Quantum entanglement and information transfer
Now I have spoken here about entangled neurons that apparently can fire in response to each other. That is actually information transfer through quantum entanglement. That’s something Einstein protested vehemently as it would violate his laws of relativity. ‘Spooky Action at a Distance‘. Quantum entanglement has been demonstrated convincingly and repeatedly by many Bell experiments, however, and is now widely accepted. It is even an essential feature used in quantum computing. The Bell experimenters have even been awarded a Nobel Prize. However, quantum physicists explicitly state that quantum entanglement cannot be used for data transfer because the collapse of the quantum state by a measurement (the quantum collapse) is fundamentally unpredictable. We can’t influence the unpredictable outcome of the measurement on the entangled objects.
Descartes again?
The quantum observer effect has also been investigated in parapsychological experiments. The question there was whether people can influence the results of a quantum experiment. The outcome in many of these experiments is affirmative, often with a significance that is even higher than the confirmation of the existence of the Higgs particle. So, this could answer the question that has been asked since Descartes: can an immaterial mind influence matter – the body – and vice versa. Such an influence however goes against generally accepted scientific dogmas, notably the conservation laws of energy. A reason for many to reject Cartesian dualism.
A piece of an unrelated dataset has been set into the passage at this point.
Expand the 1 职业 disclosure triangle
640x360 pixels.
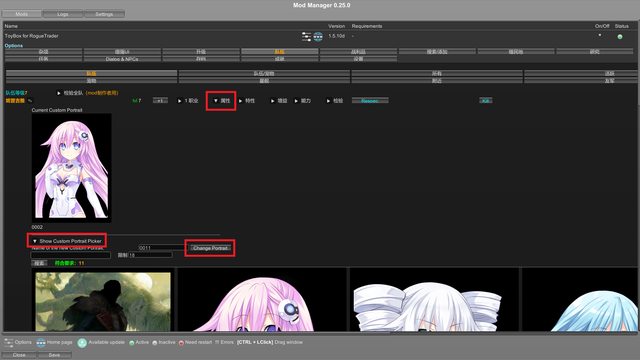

But if we were to allow that possibility, interesting new perspectives would open up in the study of consciousness. Move your index finger and then wonder how it is possible that this movement is created by your thought. The classic orthodox answer to that question is the computer metaphor that is used by neuroscientists. According to them, your brain is an extremely complex advanced parallel processing computer that also generates your consciousness and thus your thoughts. So also the nerve signal to your index finger. Problem solved. Oh yeah, really?
The observer effect has been demonstrated
However, this vision of neuroscience is strongly contradicted by the observer effect in quantum physics. Matter does not exist prior to observation. This has been confirmed by multiple Bell type and Delayed Choice experiments. These confirm that an observation is required for the materialization of matter in a measurement. Since the observer is needed for the manifestation of matter, it is unlikely that matter will produce conscious observers and then manifest itself recursively.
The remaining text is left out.